━━━ Data provided ━━━

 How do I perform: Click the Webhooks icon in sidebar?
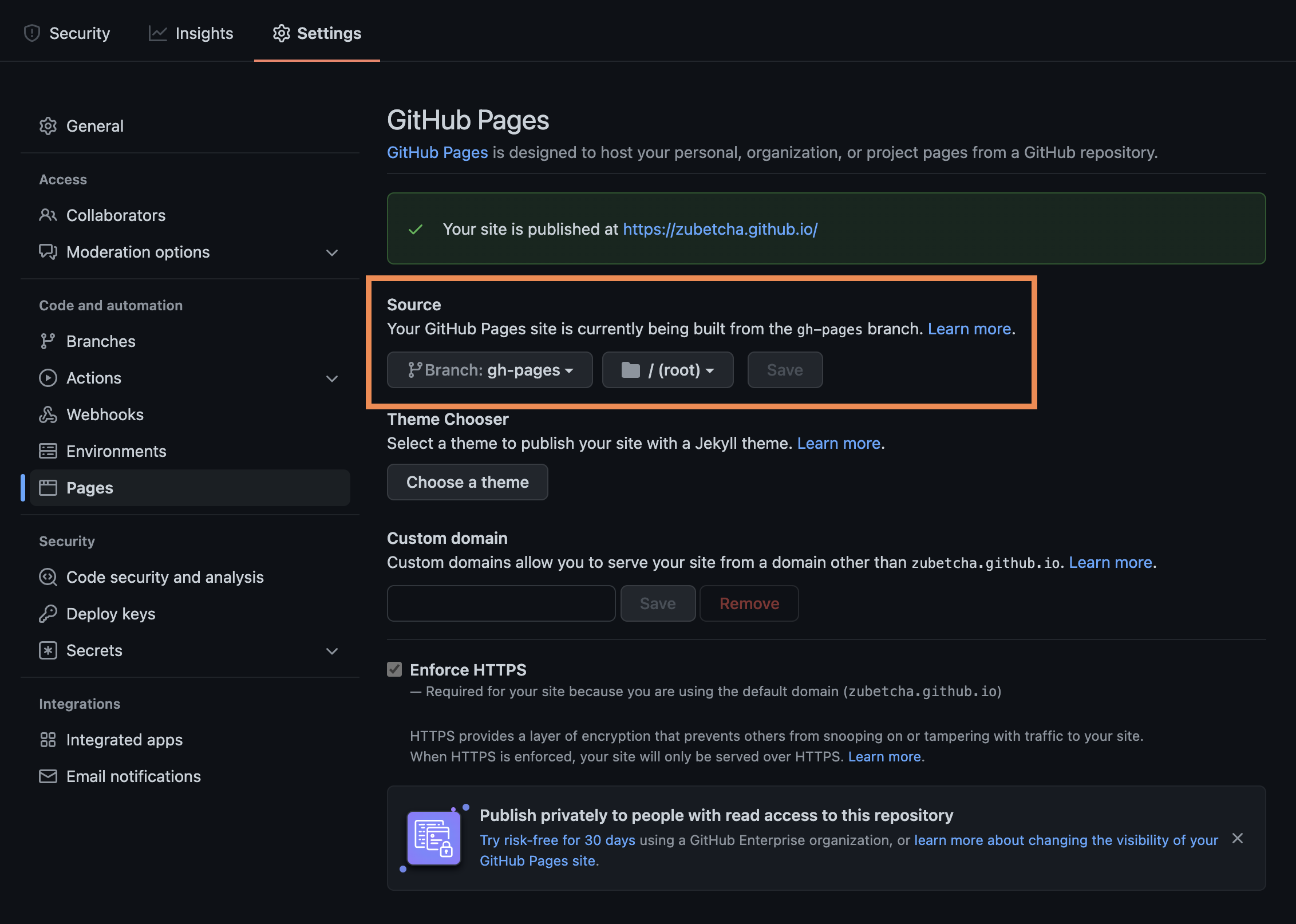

━━━
━━━ Data provided ━━━

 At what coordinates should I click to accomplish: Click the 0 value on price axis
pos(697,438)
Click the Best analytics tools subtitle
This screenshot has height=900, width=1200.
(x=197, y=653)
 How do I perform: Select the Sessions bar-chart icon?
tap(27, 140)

━━━

Problem to solve: Can you find every line in the listing that contains the word "Click" and copy each one?

Correct output:
 How do I perform: Click the Webhooks icon in sidebar?
 At what coordinates should I click to accomplish: Click the 0 value on price axis
Click the Best analytics tools subtitle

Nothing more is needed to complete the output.